NotQuiteApex
commented
1 year ago The oddities continue... running curl --header "Content-Type: application/json" --header "Client-Id: kimne78kx3ncx6brgo4mv6wki5h1ko" --request POST --data '{"query":"{ video(id: 1811624369) { title } }"}' https://gql.twitch.tv/gql on the same machine I run VodBot on returned the expected result of {"data":{"video":{"title":"grape jelly flavored torture (Weird VRChat Worlds with aptmoo!) | !discord"}},"extensions":{"durationMilliseconds":27,"requestID":"01GZQ2FVQ2W8X3YFX16MH4HYAV"}}, yet VodBot itself can still not properly interact with the API.
It appears Twitch is now beginning to enforce its new integrity policy on certain GQL data.
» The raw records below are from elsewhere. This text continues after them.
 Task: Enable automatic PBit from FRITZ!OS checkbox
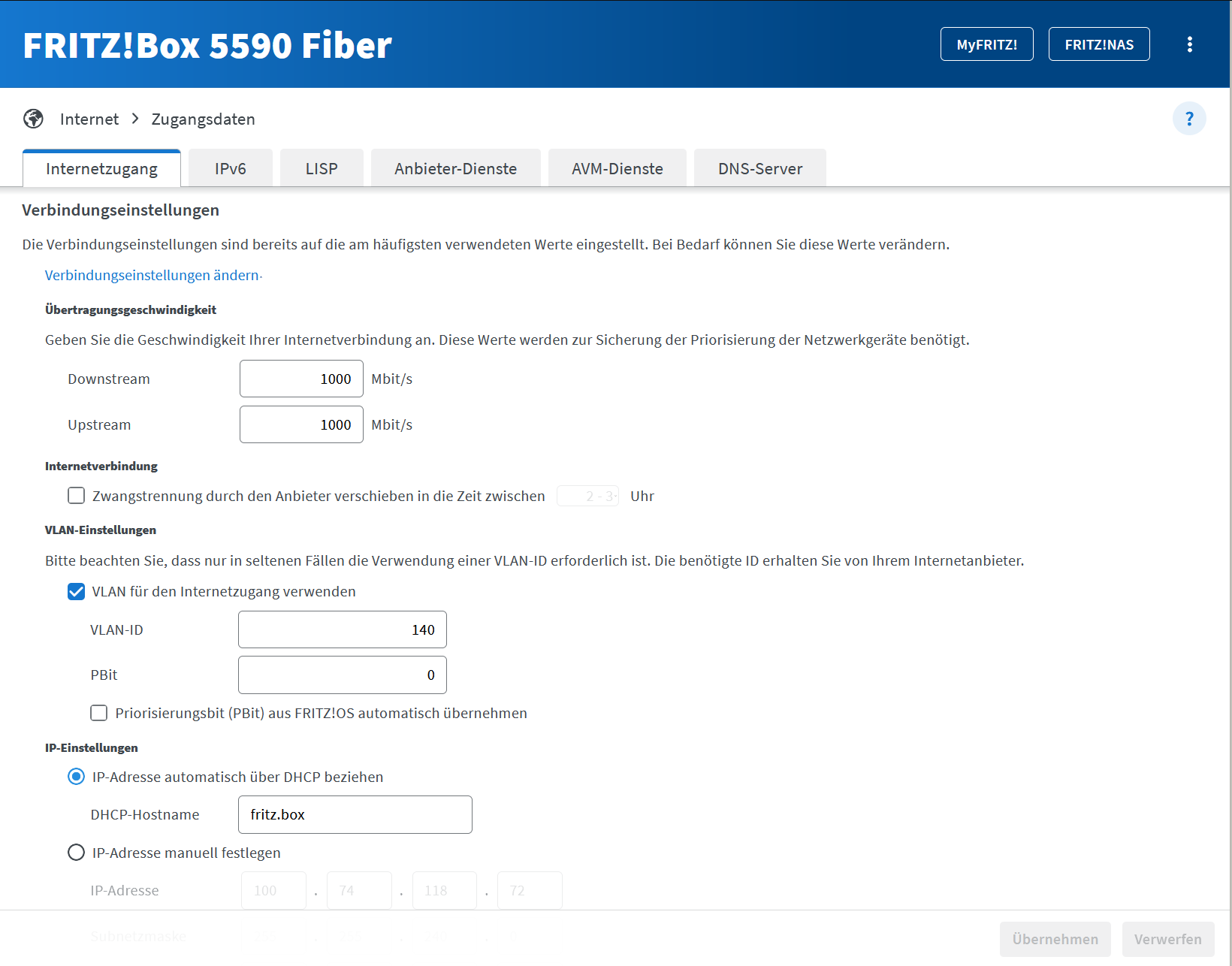(99, 713)
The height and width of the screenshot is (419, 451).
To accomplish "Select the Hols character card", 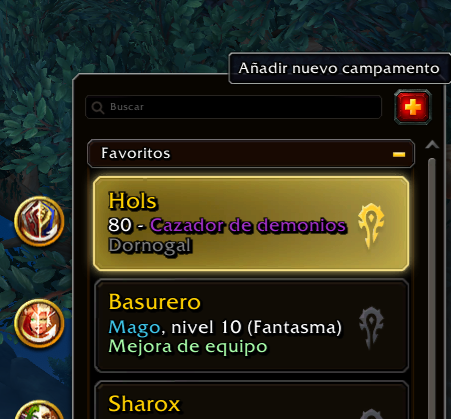I will coord(251,223).
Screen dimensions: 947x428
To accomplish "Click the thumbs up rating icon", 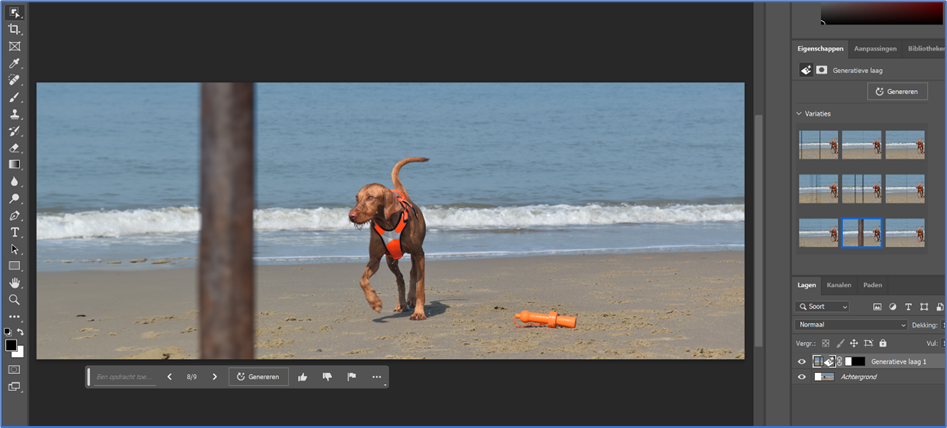I will point(303,377).
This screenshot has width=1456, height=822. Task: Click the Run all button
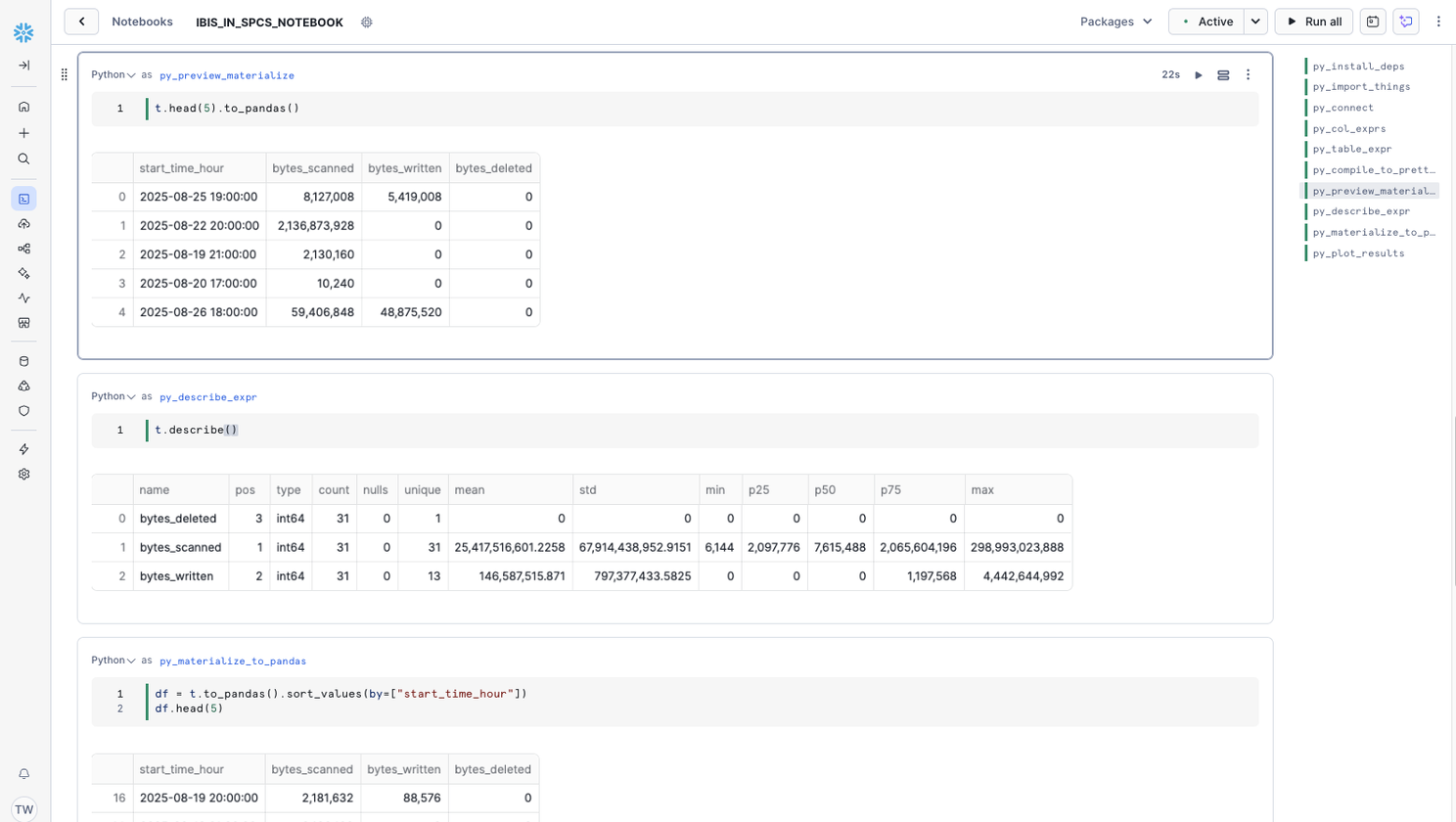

Before data can be retrieved for most things, the requesting client must provide a "Client-Integrity" header token. This token can be received by making an empty body POST request to "https://gql.twitch.tv/integrity", with the appropriate Client-ID header.
However, it appears that this integrity check alone does not provide enough clearance to actually start making requests. There are other headers that must be populated: "X-Device-Id", "x-kpsdk-cd", and "x-kpsdk-ct". The former appears to just be a unique identifier, where as the latter two headers appear to be related to Kasada, a tool to combat botting. It is not entirely clear how these headers are generated, likely kept hidden on purpose for the purpose of bot-prevention. Copying these headers into Postman ended up flagging the new token as a botting token, but it still allowed my request to go through.